A matter of taste?
To the editor,
The upcoming election will have a strong impact on future property rights on Sanibel. I am a strong advocate of proper control of residential development through established methods; i.e., establish height, density, setbacks, etc. in relation to lot size. But please, don’t dictate to me the type of architecture that I must use. Keep a “Board of Taste” with its supposed expertise away from me.
Assume I am wrong, and Sanibel repeats its actions that stopped the Mimms’ project. Could the following nightmare actually occur? Let us project ourselves to the year 2024.
Imagine waking up one morning and reading the following in your morning paper. “Jefferson’s Monticello destroyed by fire, cannot be rebuilt.” Continuing in the article, and wondering why such a marvelous structure cannot be rebuilt, you find that due to existing Federal legislation passed in the preceding year, and controlling all land development in the country, all new construction, rebuilding and remodeling must be compatible with the existing neighborhood. Federal officials declared the size of Monticello was no problem, it was a matter of its architectural style not fitting in with the present neighborhood, as determined by the Federal Housing Department’s Division of Proper Taste.

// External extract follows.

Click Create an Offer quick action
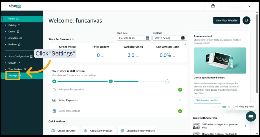tap(63, 131)
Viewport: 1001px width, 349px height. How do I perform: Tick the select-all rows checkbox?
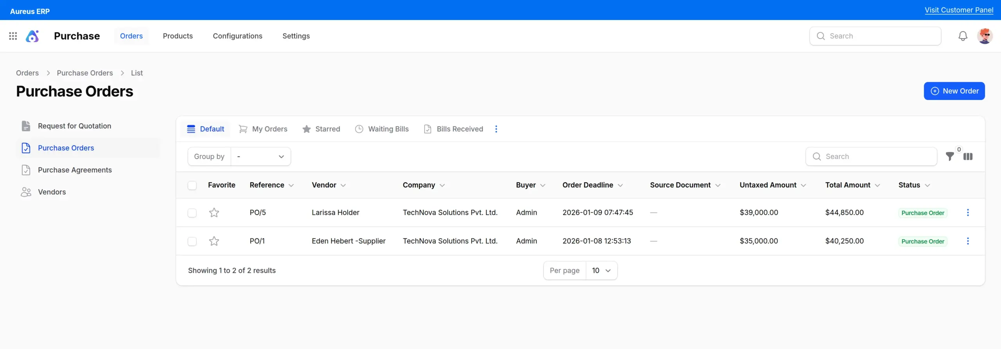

The enacting Congressional bill that was passed by the majority Socialist parties in both Houses, and signed by the Socialist President, was entitled “Sanibel Code – Section 86-43.” This was in honor of Sanibel having the only existing City Ordinance in the U.S. that had imposed similar retroactive aesthetic zoning for residential development and redevelopment.
At the same session of Congress that passed the aforementioned legislation, the “Star Spangled Banner” was replaced by “Kumbaya” as our national anthem. The Socialist majorities declared that we needed a more international theme, rather than the nationalistic “Star Spangled Banner.”